Create DDF dataset from non-DDF data files

If you want to learn how to compose DDF datasets, read Recipe Cookbook (draft). If you are not familiar with DDF model, please refer to DDF data model document.

ddf_utils provides most of data classes and methods in terms of the DDF model: concept/entity/datapoint/synonmy (and more to come.) Together with the other utility functions, we hope to provide a tool box for users to easily create a DDF dataset. To see it in action, check this notebook for a demo.

In general, we are building scripts to transform data from one format to the other format, so guidelines for programming and data ETL applies here. You should care about the correctness of the scripts and be ware of bad data.

Create DDF dataset from CSV file

When you have clean CSV data file, you can use the ddf from_csv command to create DDF dataset. Currently only one format is supported: Primary Keys as well as all indicators should be in columns.

ddf from_csv -i input_file_or_path -o out_path

Where -i sets the input file or path and when it is a path all files in the path will be proceed; -o sets the path the generated DDF dataset will be put to. If -i is not set, it defaults to current path.

Compare 2 datasets

ddf diff command compares 2 datasets and return useful statistics for each indicator.

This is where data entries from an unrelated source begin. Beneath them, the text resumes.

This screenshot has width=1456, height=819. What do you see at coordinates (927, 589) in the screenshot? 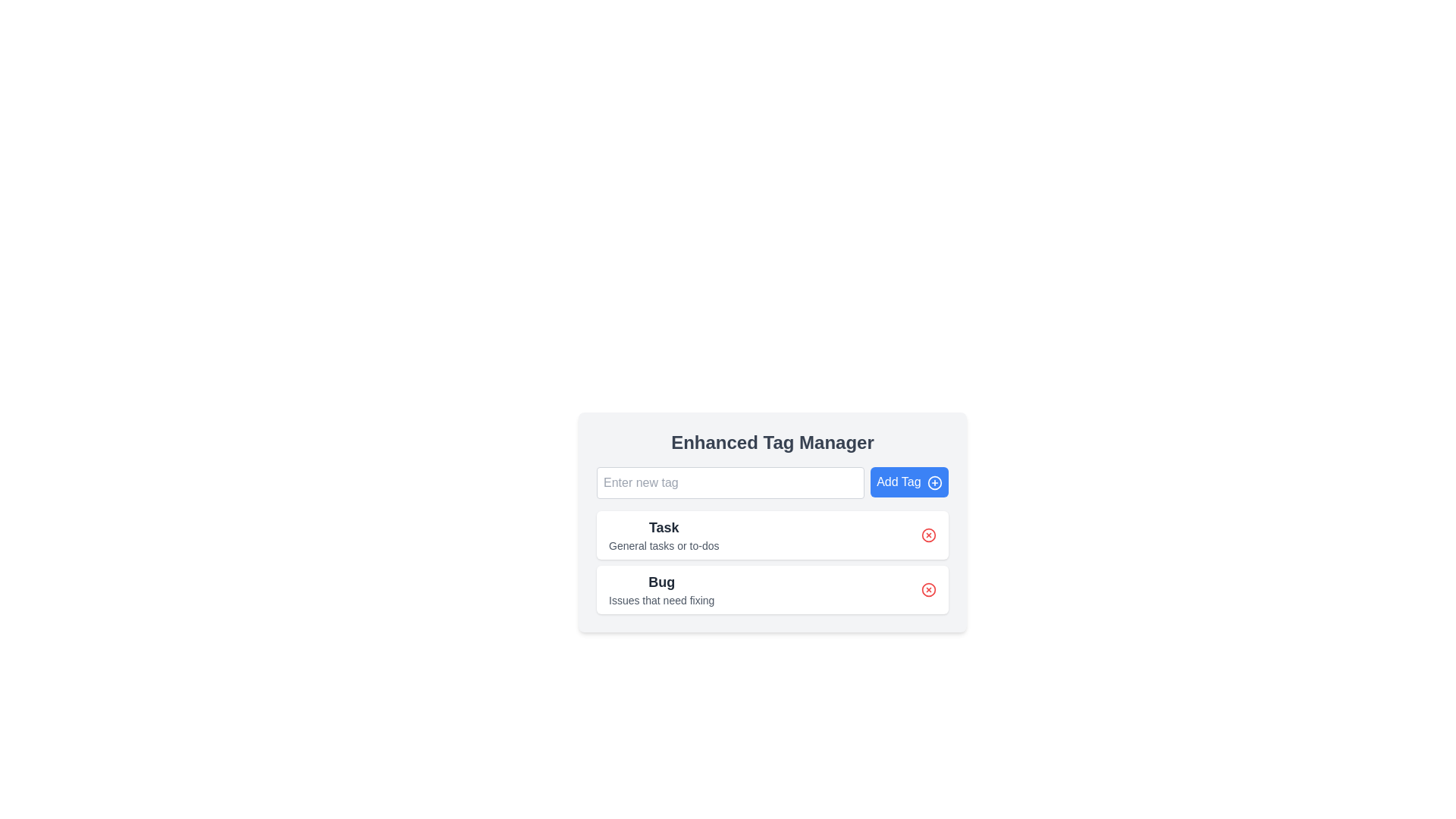
I see `the delete button located at the far-right end of the list entry labeled 'Bug'` at bounding box center [927, 589].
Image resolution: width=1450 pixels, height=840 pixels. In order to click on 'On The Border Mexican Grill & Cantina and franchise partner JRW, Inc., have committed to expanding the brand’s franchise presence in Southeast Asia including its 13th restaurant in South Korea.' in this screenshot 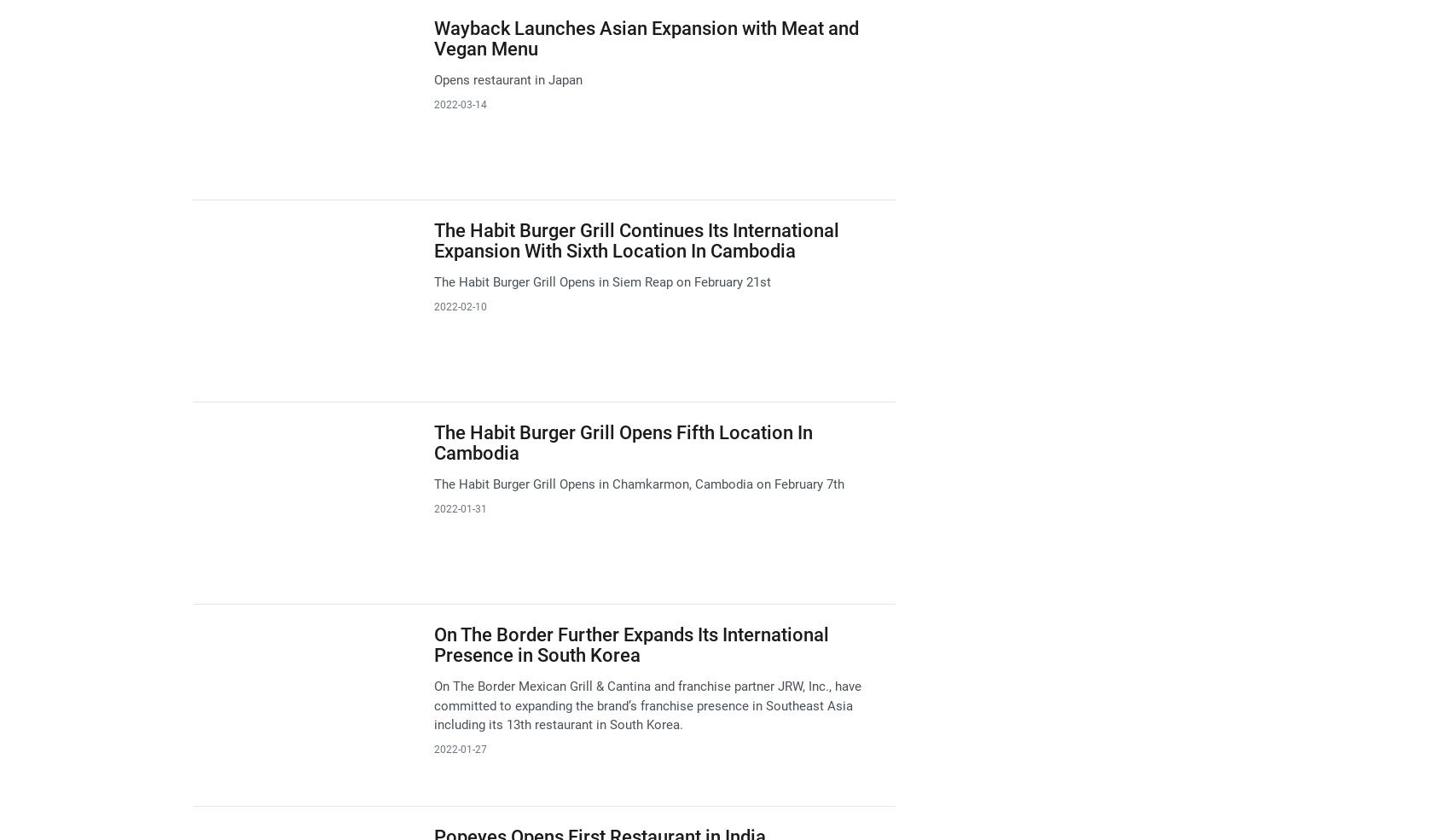, I will do `click(646, 704)`.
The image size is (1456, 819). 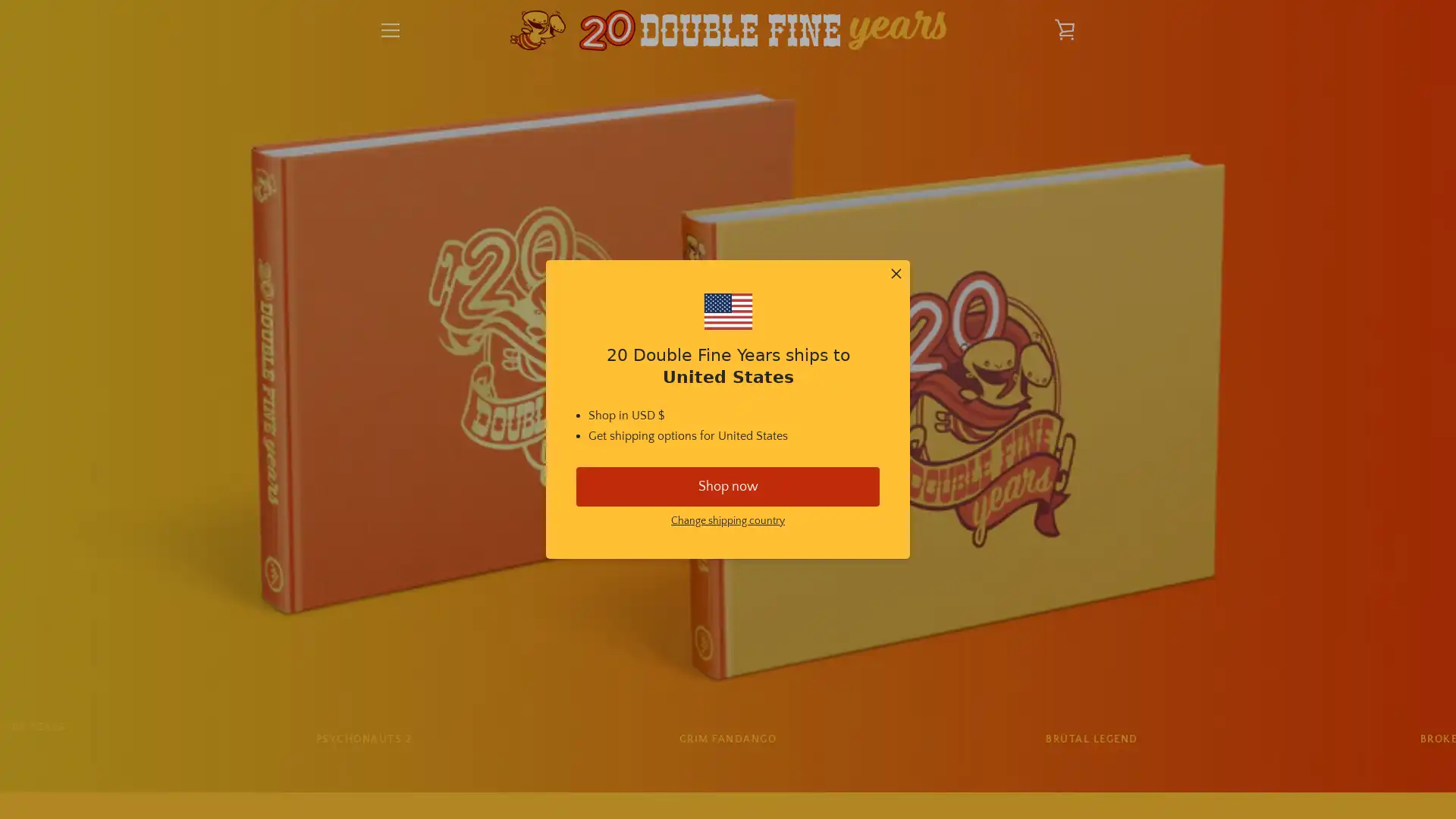 What do you see at coordinates (726, 739) in the screenshot?
I see `SLIDE 3 GRIM FANDANGO` at bounding box center [726, 739].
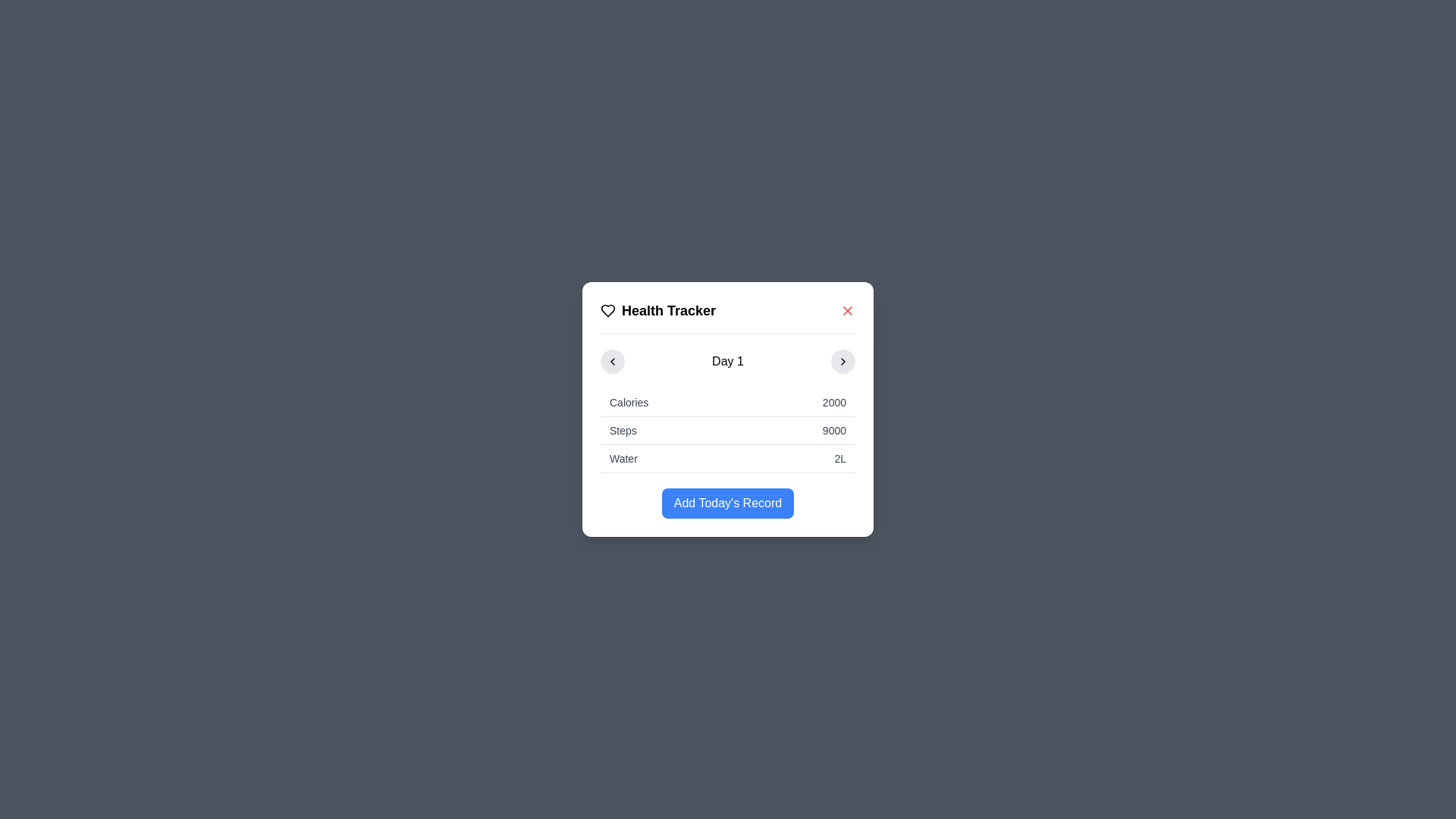 The image size is (1456, 819). What do you see at coordinates (612, 362) in the screenshot?
I see `the leftward arrow icon button with a gray background, located to the left of the 'Day 1' heading in the modal window` at bounding box center [612, 362].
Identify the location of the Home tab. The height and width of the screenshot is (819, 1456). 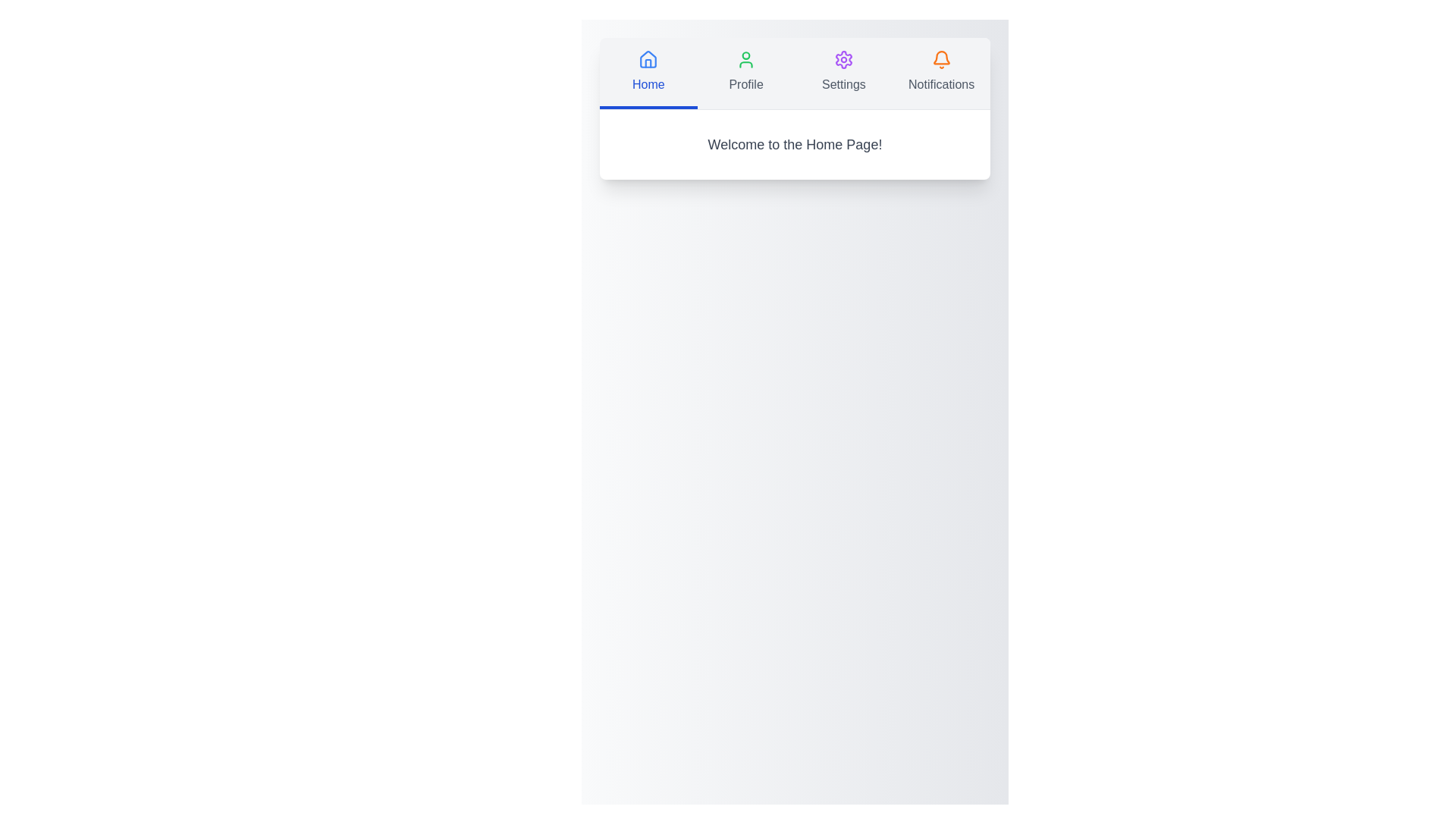
(648, 73).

ddf diff -i indicator1 -i indicator2 dataset1 dataset2

For now this command supports following statistics:

  • rval: the standard correlation coefficient
  • avg_pct_chg: average percentage changes
  • max_pct_chg: the maximum of change in percentage
  • rmse: the root mean squared error
  • nrmse: equals rmse/(max - min) where max and min are calculated with data in dataset2
  • new_datapoints: datapoints in dataset1 but not dataset2
  • dropped_datapoints: datapoints in dataset2 but not dataset1

If no indicator specified in the command, rmse and nrmse will be calculated.

Note

Please note that rval and avg_pct_chg assumes there is a geo column in datapoints, which is not very useful for now. We will improve this later.

You can also compare 2 commits for a git folder too. In this case you should run

cd dataset_path

ddf diff --git -o path/to/export/to -i indicator head_ref base_ref

Because the script needs to export different commits for the git repo, you should provide the -o flag to set which path you’d like to put the exported datasets into.